In the highest baseline GGT quartile, many potentially alcohol-related variables were abnormal. The smooth curve fitting was used to show the relationship between GGT and liver examination, blood pressure and blood lipids (Supplemental Fig. 1). GGT level was positively correlated with the liver examination, blood pressure and blood lipids, the above indicators are potential alcohol-related variables, which are the highest among the highest baseline GGT quartiles. This may be related to excessive alcohol intake. However, previous research demonstrated that the GGT was strongly positively correlated to total and LDL cholesterol, triglycerides in young healthy adults [22]. The serum GGT was positively associated with uric acid, SBP, and DBP in normotensive Chinese adults. In middle-aged and elderly (females who were > 40 years old) Chinese females, the serum GGT level is associated with the UA level [23]. The above results suggest that the abnormality of these indicators (liver examination, blood pressure and blood lipids) may also be related to metabolism. The curve fitting graphs were applied in the subgroup analysis (Fig.4 and Supplemental Fig. 2). The results suggest that BMI may affect the relationship between GGT and NAFLD. However, in this study, multivariable Cox regression models were used to estimate the hazard ratio (HR) for GGT with incident NAFLD after adjusting for confounding variables (including SBP, DBP, TC, LDL, UA and drinking status), which showed GGT is an independent risk factor for NAFLD. Furthermore, the hazard ratio for incident NAFLD remained consistent across subgroups in sensitivity analysis.

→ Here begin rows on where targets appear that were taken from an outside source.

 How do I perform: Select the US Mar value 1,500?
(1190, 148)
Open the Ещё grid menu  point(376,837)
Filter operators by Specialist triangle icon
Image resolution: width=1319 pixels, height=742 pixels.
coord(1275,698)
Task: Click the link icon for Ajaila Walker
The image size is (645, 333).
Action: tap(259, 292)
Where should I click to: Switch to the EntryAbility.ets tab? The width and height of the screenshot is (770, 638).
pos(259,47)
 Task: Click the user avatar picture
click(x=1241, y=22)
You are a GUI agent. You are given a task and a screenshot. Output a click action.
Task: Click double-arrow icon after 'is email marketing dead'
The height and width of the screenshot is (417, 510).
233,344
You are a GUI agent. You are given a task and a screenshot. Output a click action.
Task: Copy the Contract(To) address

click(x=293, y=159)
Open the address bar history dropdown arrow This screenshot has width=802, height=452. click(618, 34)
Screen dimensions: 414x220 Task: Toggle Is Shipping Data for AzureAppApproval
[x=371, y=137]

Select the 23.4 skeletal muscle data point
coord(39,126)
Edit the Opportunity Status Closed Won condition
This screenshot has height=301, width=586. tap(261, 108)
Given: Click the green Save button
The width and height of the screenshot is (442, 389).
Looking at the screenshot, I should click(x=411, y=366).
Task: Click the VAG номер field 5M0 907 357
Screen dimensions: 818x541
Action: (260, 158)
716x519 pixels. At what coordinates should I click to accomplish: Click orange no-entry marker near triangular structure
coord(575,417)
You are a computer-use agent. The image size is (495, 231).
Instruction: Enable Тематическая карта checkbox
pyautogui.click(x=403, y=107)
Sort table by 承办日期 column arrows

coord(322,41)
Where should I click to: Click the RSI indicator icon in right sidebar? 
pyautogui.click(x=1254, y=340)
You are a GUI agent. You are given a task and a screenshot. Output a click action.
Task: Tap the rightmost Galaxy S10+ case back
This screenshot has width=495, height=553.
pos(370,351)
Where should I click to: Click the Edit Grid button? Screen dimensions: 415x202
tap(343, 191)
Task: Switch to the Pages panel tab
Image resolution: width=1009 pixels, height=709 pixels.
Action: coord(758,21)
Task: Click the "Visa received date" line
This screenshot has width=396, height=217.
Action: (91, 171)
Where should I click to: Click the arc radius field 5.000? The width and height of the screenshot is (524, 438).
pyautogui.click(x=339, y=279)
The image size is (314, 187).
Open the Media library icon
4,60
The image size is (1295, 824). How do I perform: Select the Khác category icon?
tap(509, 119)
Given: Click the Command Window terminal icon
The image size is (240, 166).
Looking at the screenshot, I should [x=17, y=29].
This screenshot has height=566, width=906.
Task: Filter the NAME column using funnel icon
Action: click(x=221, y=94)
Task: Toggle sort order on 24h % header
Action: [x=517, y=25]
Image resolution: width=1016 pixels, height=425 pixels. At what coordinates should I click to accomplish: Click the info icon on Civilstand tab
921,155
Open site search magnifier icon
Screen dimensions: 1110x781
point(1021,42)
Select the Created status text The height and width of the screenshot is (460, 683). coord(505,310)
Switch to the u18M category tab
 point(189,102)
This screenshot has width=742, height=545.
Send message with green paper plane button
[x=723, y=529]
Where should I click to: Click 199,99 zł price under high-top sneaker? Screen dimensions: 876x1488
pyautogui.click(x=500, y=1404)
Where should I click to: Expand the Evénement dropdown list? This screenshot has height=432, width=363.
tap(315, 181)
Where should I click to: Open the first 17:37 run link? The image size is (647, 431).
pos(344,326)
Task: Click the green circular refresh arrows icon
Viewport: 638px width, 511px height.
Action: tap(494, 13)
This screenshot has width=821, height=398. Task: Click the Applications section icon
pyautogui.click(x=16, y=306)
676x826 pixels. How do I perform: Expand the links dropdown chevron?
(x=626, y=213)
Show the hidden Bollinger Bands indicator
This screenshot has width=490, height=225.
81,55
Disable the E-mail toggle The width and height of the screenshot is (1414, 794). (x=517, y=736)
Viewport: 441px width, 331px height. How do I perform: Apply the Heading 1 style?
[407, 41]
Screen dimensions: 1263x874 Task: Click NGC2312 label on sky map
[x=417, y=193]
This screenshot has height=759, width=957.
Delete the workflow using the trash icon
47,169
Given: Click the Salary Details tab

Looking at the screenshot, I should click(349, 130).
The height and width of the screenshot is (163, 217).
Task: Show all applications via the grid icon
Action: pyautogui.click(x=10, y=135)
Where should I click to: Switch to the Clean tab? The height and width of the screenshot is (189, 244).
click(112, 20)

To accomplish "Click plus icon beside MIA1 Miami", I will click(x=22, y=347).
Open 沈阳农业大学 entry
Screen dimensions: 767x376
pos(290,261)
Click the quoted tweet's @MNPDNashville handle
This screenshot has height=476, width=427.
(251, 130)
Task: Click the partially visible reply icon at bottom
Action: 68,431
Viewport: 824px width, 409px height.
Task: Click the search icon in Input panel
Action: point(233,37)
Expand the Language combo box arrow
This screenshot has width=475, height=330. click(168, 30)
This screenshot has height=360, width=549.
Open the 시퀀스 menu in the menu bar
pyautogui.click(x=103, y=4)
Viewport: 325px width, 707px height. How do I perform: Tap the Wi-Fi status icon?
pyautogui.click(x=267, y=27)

Comparisons with other studies and what does the current work add to the existing knowledge
Previous studies have shown that elevated GGT levels are the risk of NAFLD in patients with metabolic syndrome or obesity [24, 25]. However, this study was conducted in a large cohort of non-obese Chinese, allowing for subgroup analysis and adjustment of clinical confounding variables. Meantime, the non-linear relationship between NAFLD and GGT levels was investigated in different populations (with GGT above or below the inflection point). The inflection point firstly provides evidence for the management of GGT in non-obese Chinese population for the first time. Therefore, this analysis has more excellent clinical value.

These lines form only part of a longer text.